───── Input material

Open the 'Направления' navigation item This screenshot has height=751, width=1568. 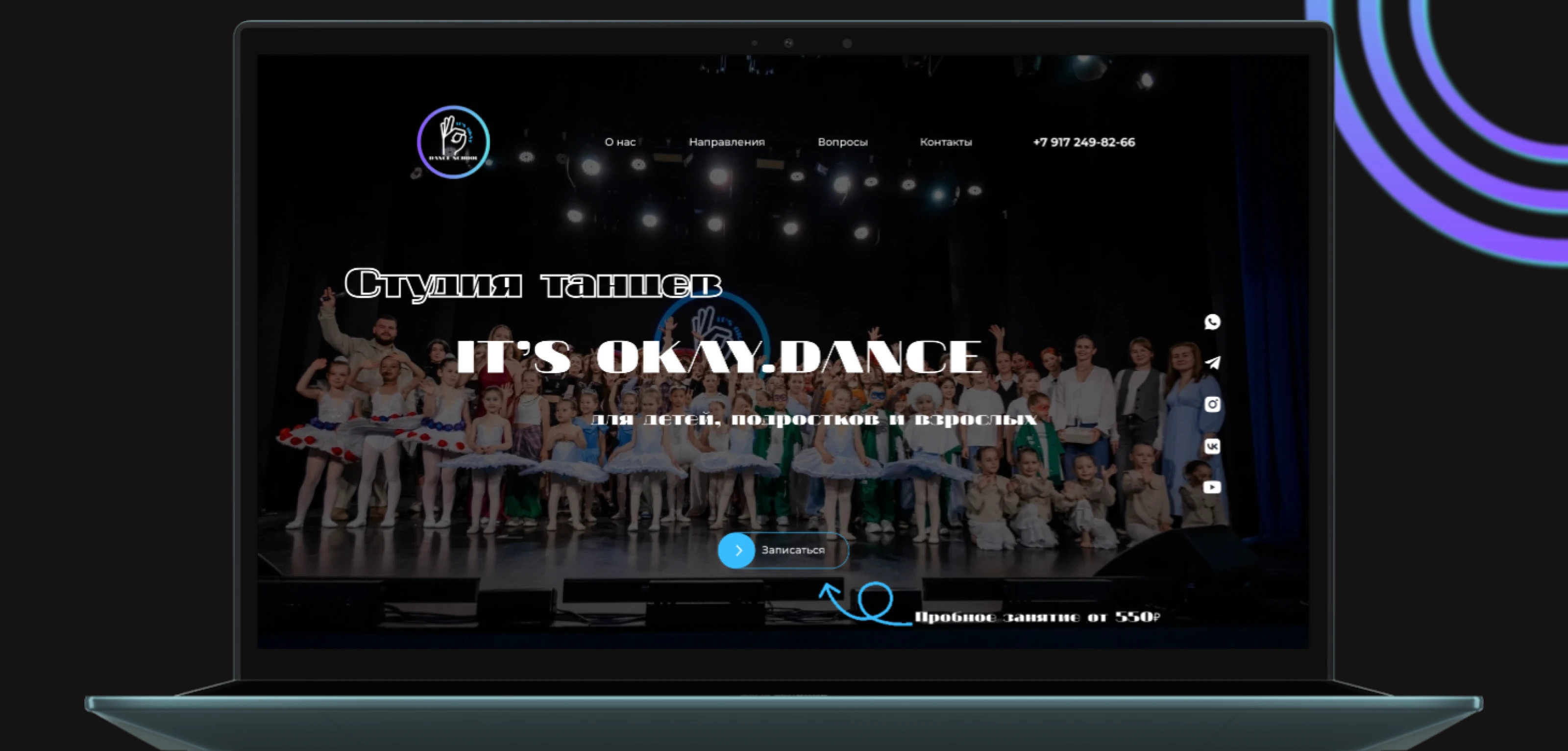726,142
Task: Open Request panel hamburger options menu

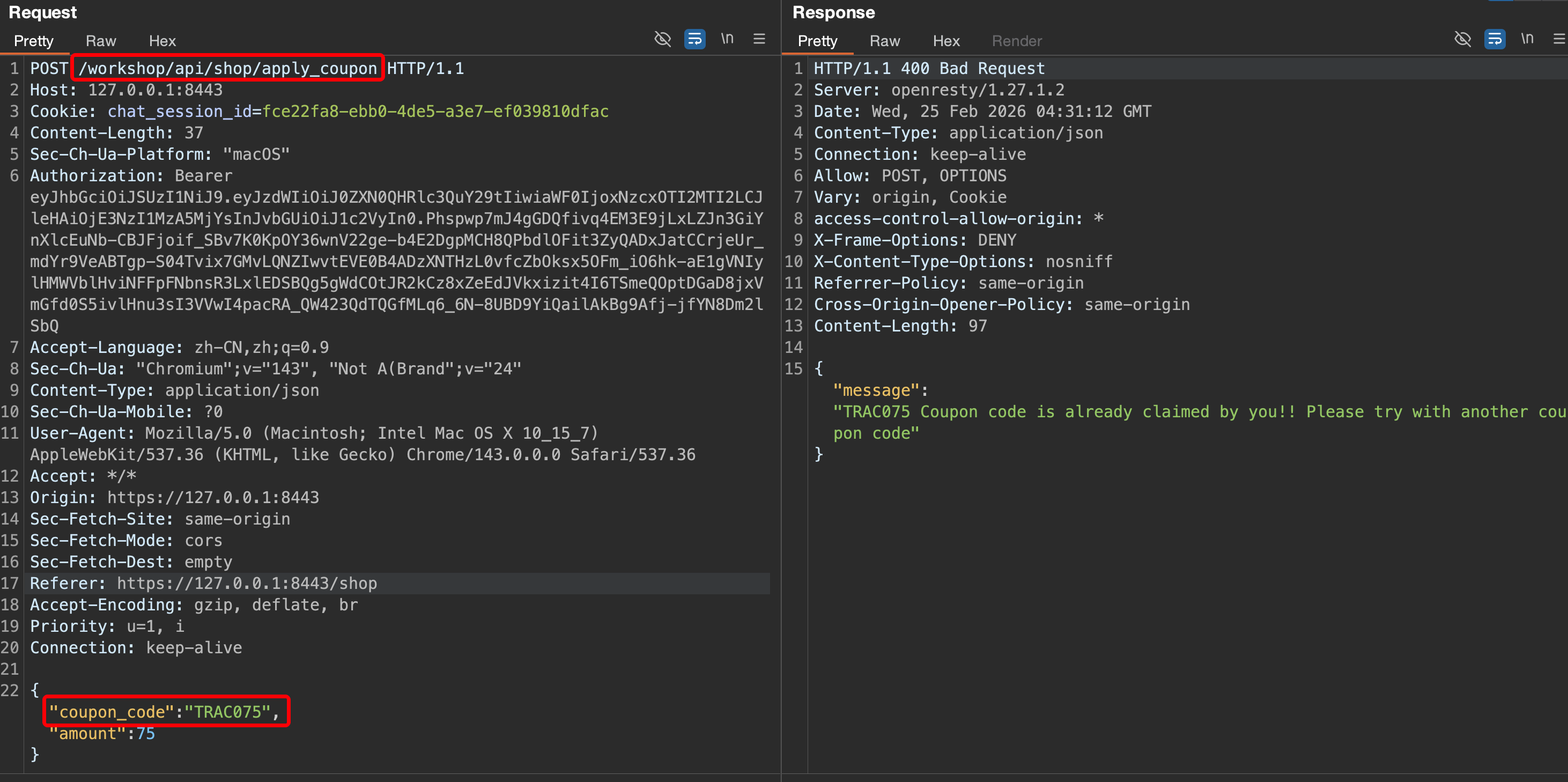Action: pos(759,40)

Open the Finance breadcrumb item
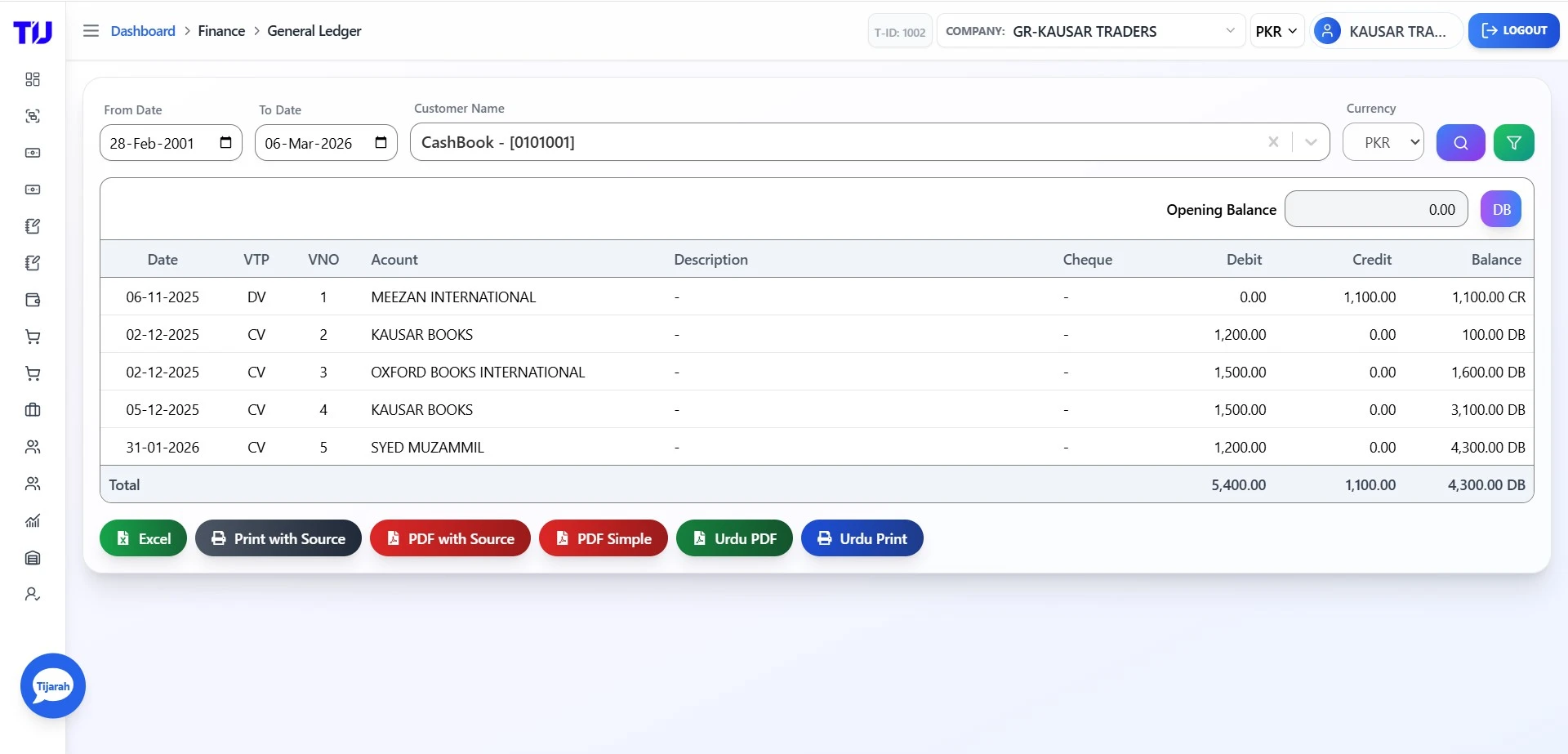point(220,30)
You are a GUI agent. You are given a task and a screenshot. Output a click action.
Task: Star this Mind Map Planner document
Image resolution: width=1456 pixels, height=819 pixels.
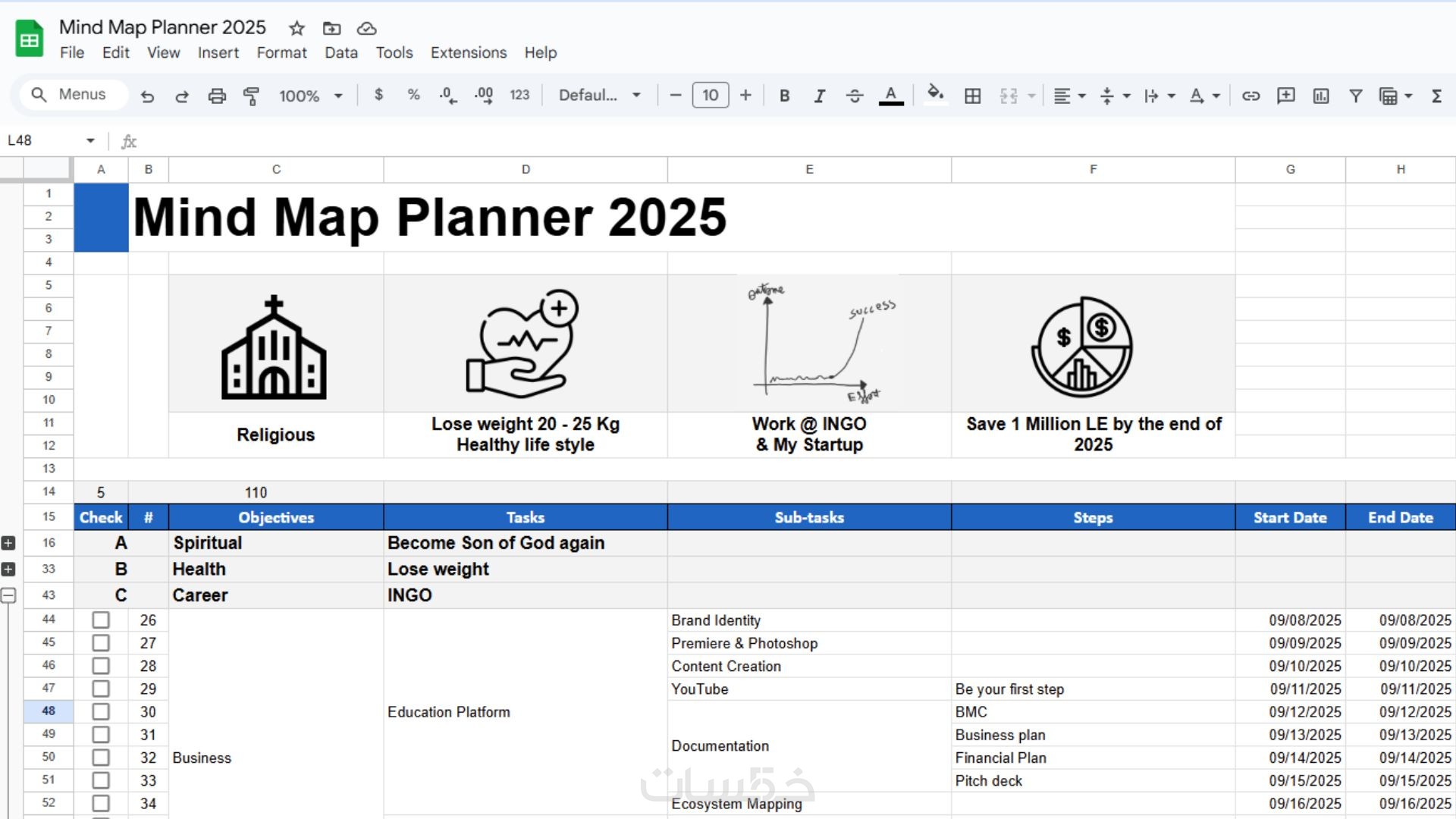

──────────

_Problem to work on_. Your copy should hold exactly the lines from the one with "Task: Star this Mind Map Planner document" through the final line of the records, both ends included, and no pictures.

_Problem solution_.
Task: Star this Mind Map Planner document
Image resolution: width=1456 pixels, height=819 pixels.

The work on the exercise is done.